◆ **Instruction**
Render every line of the records below as a Markdown table with the columns "Row" and "Line text". Number the rows, skip blank lines, and leave out the pictures.

=-=-=-=-=

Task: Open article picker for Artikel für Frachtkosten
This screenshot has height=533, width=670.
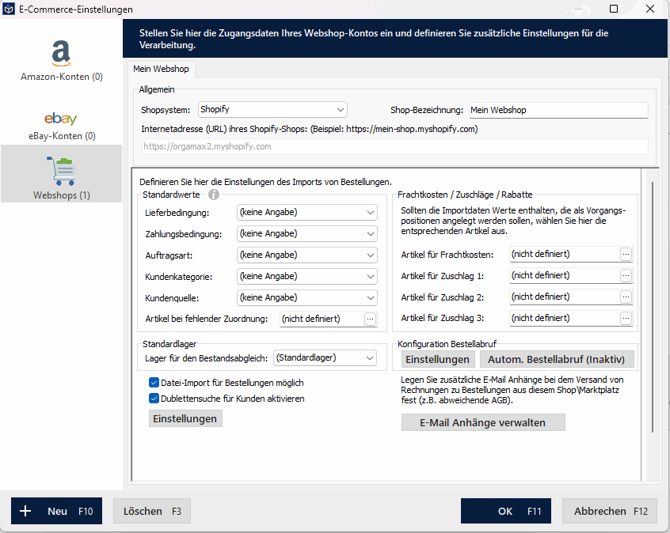Action: click(x=626, y=254)
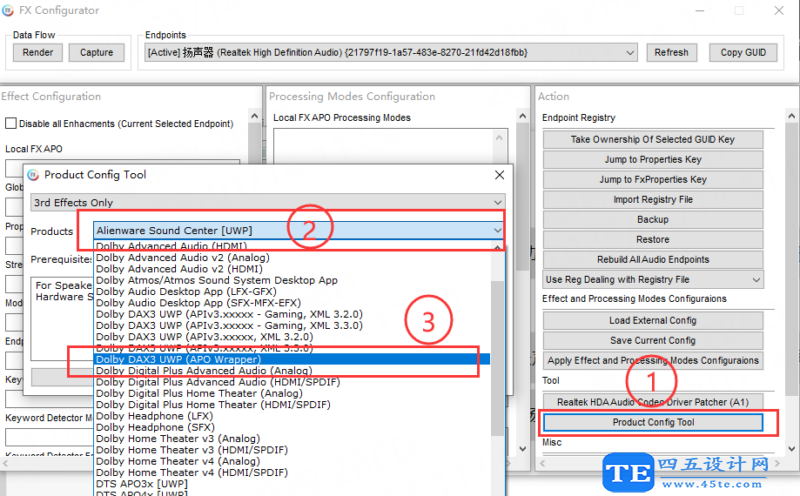This screenshot has width=800, height=496.
Task: Click the FX Configurator title bar icon
Action: pyautogui.click(x=9, y=11)
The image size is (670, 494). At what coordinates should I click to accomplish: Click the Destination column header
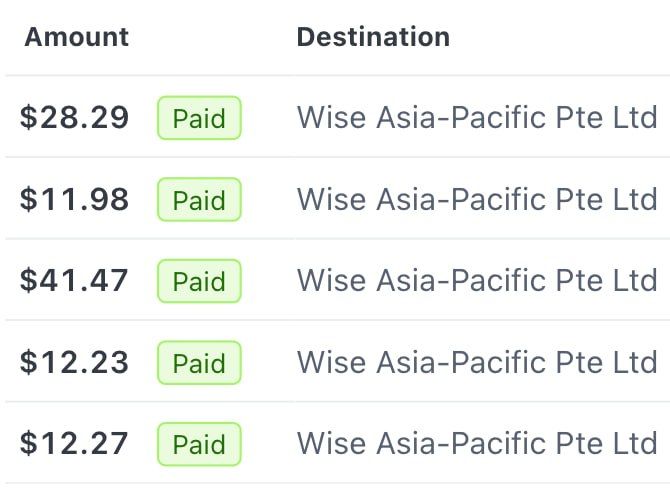pyautogui.click(x=373, y=38)
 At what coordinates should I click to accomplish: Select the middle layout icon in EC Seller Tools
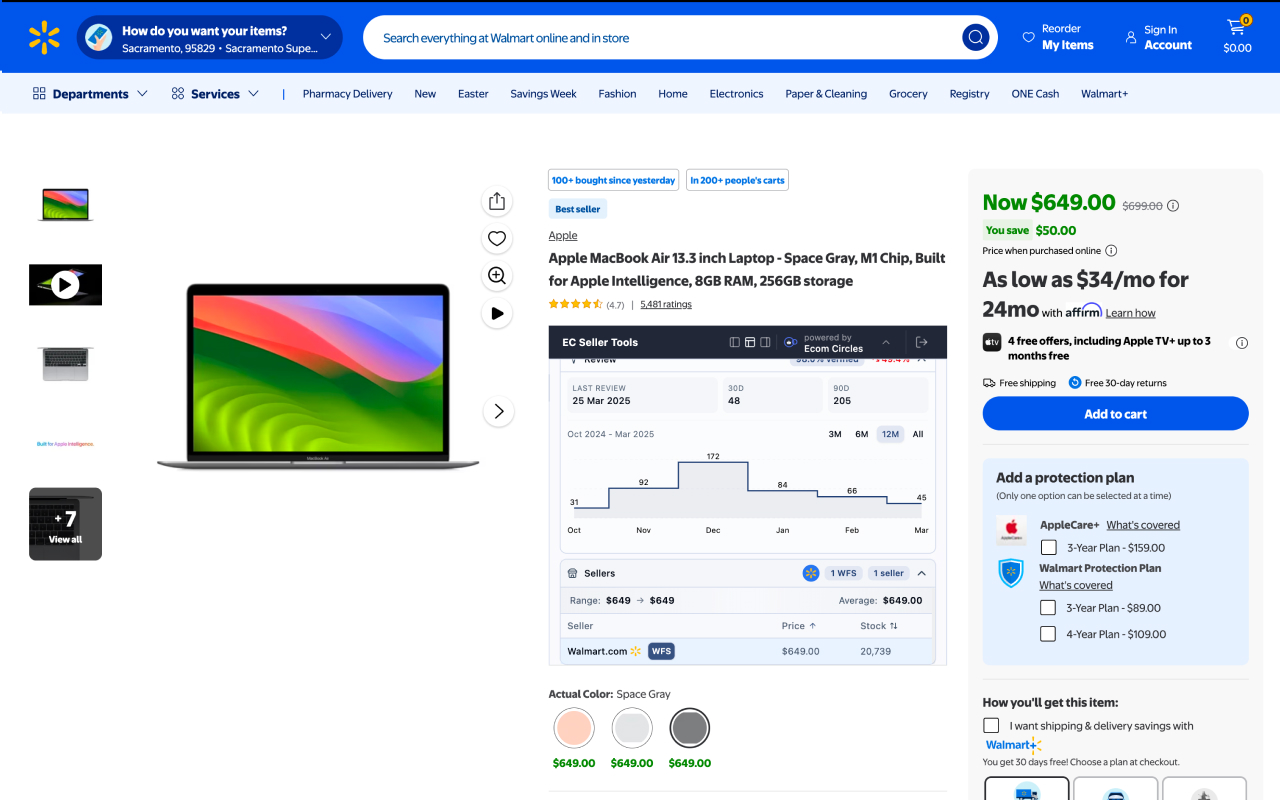point(749,342)

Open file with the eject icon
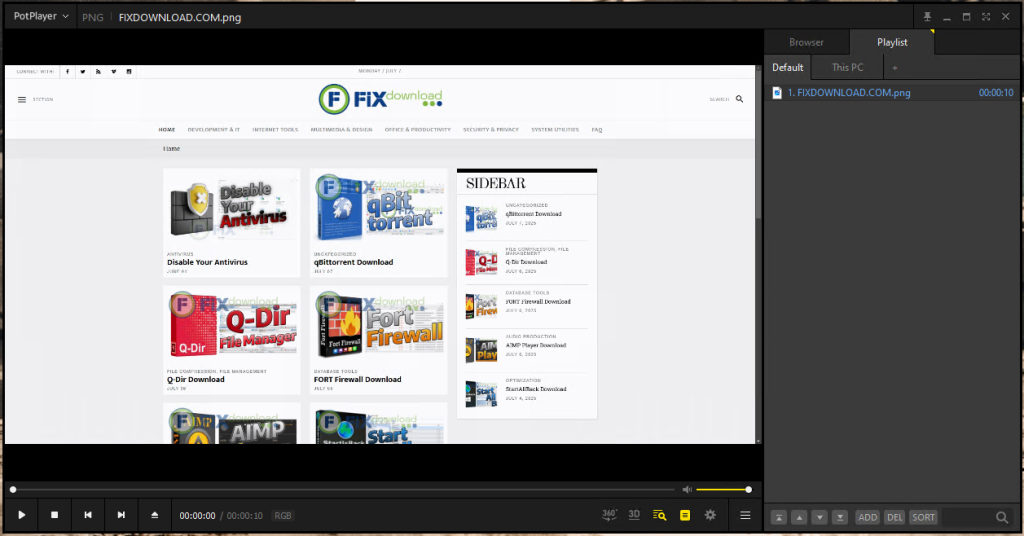(154, 515)
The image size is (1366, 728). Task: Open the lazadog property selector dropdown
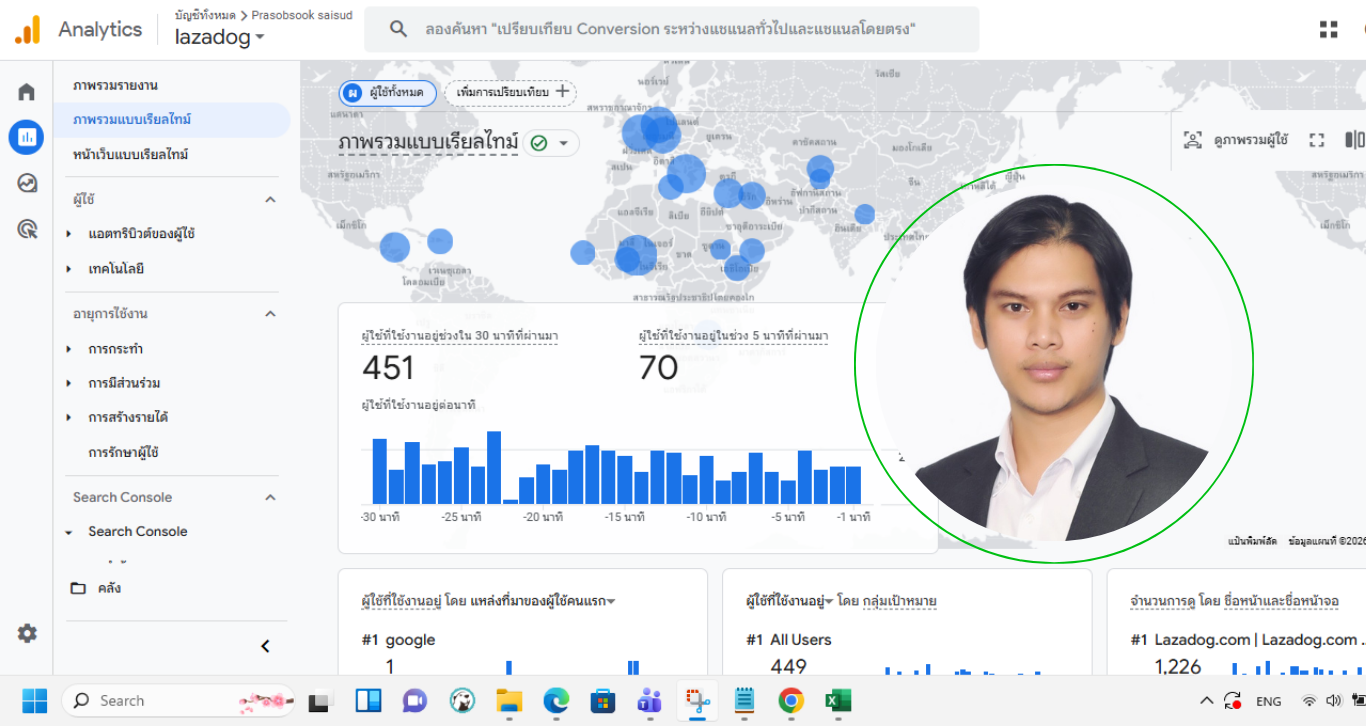click(220, 38)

=-=-=-=-=

◆ **Written solution**
| Row | Line text |
|---|---|
| 1 | Task: Open article picker for Artikel für Frachtkosten |
| 2 | This screenshot has height=533, width=670. |
| 3 | Action: click(x=626, y=254) |
| 4 | This screenshot has width=800, height=496. |
| 5 | Task: Click the FX Configurator title bar icon |
| 6 | Action: pyautogui.click(x=9, y=11) |
| 7 | The image size is (670, 494). At what coordinates should I click to accomplish: Click the Destination column header |
| 8 | pyautogui.click(x=373, y=38) |
| 9 |  At what coordinates should I click to accomplish: Select the middle layout icon in EC Seller Tools |
| 10 | point(749,342) |
| 11 | Open file with the eject icon |
| 12 | (154, 515) |
| 13 | The image size is (1366, 728). Task: Open the lazadog property selector dropdown |
| 14 | click(220, 38) |